▶ Problem to work on: Give every line of the items below as a numbered list, skipping blank lines and leaving out the pictures.

▶ Records for processing:
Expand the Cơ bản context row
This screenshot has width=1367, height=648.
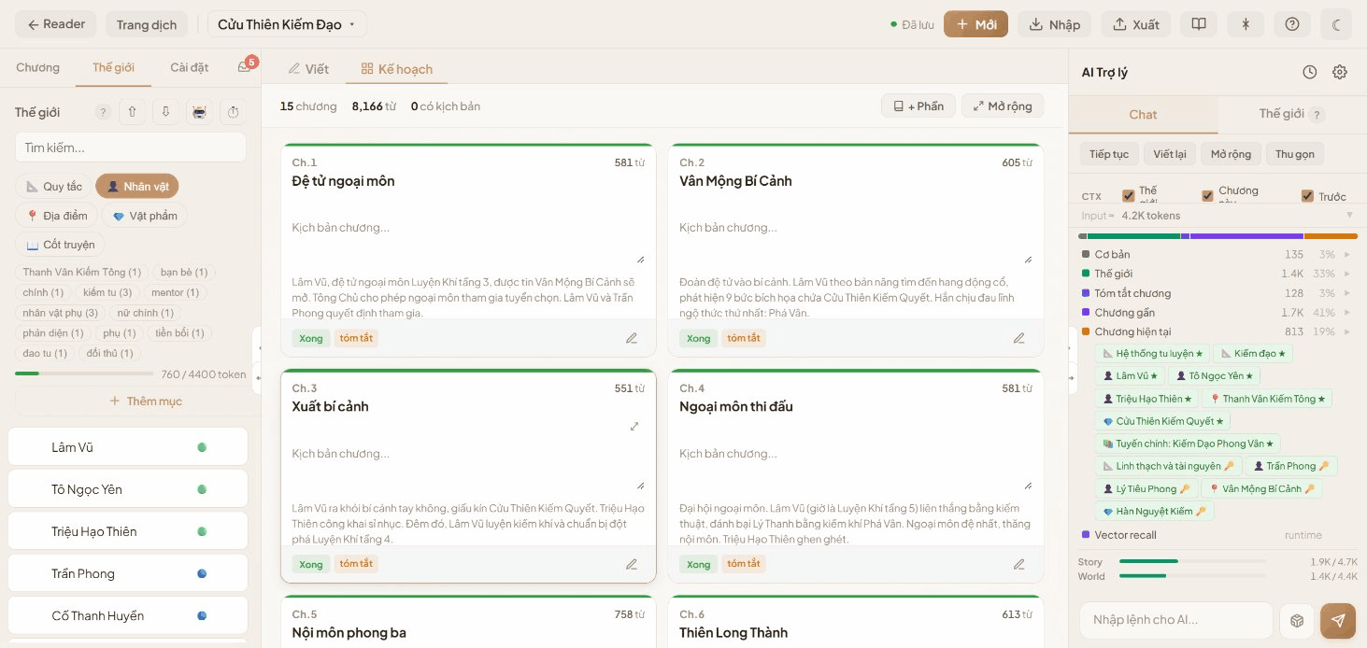click(x=1346, y=254)
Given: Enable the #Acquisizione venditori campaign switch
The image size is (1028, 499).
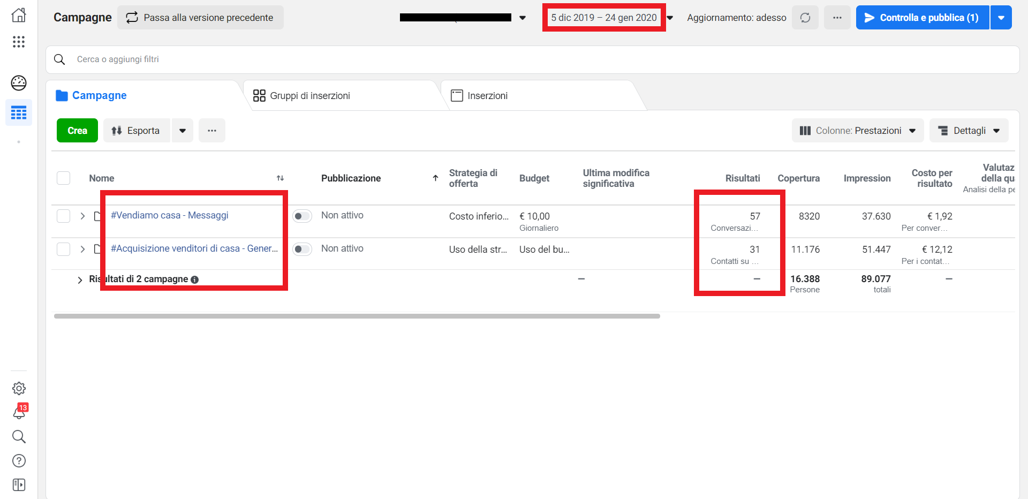Looking at the screenshot, I should tap(302, 249).
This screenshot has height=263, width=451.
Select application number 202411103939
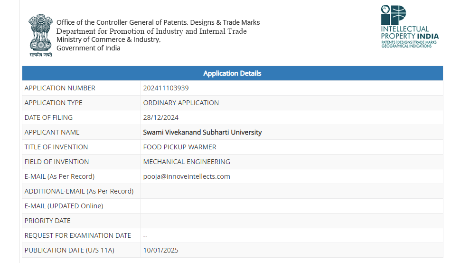166,88
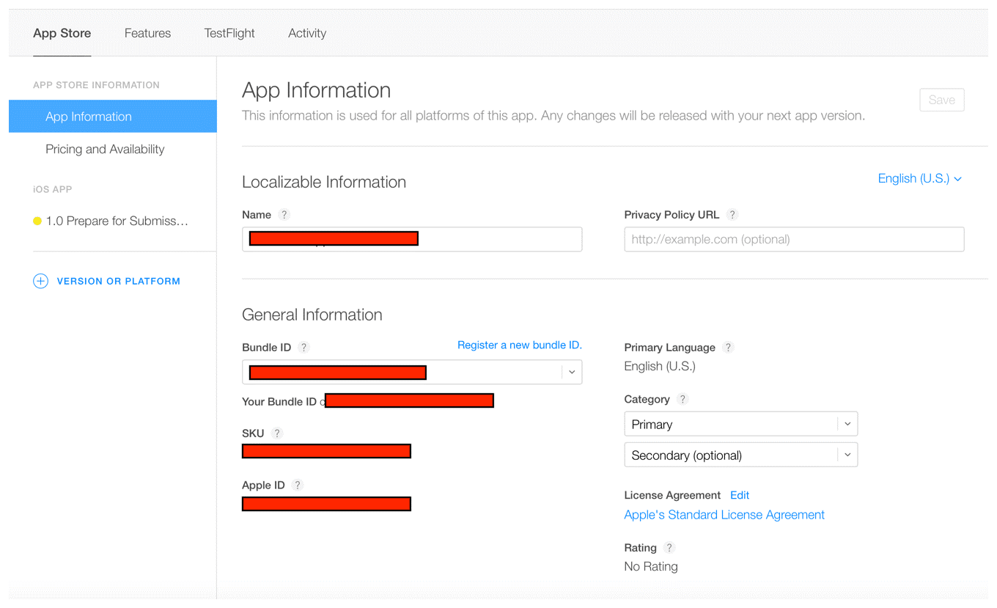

▶ Answer to this problem:
1. Expand the Cơ bản context row
2. This screenshot has width=1367, height=648.
3. click(x=1346, y=254)
4. Given: Enable the #Acquisizione venditori campaign switch
5. The image size is (1028, 499).
6. Looking at the screenshot, I should tap(302, 249).
7. This screenshot has height=263, width=451.
8. Select application number 202411103939
9. 166,88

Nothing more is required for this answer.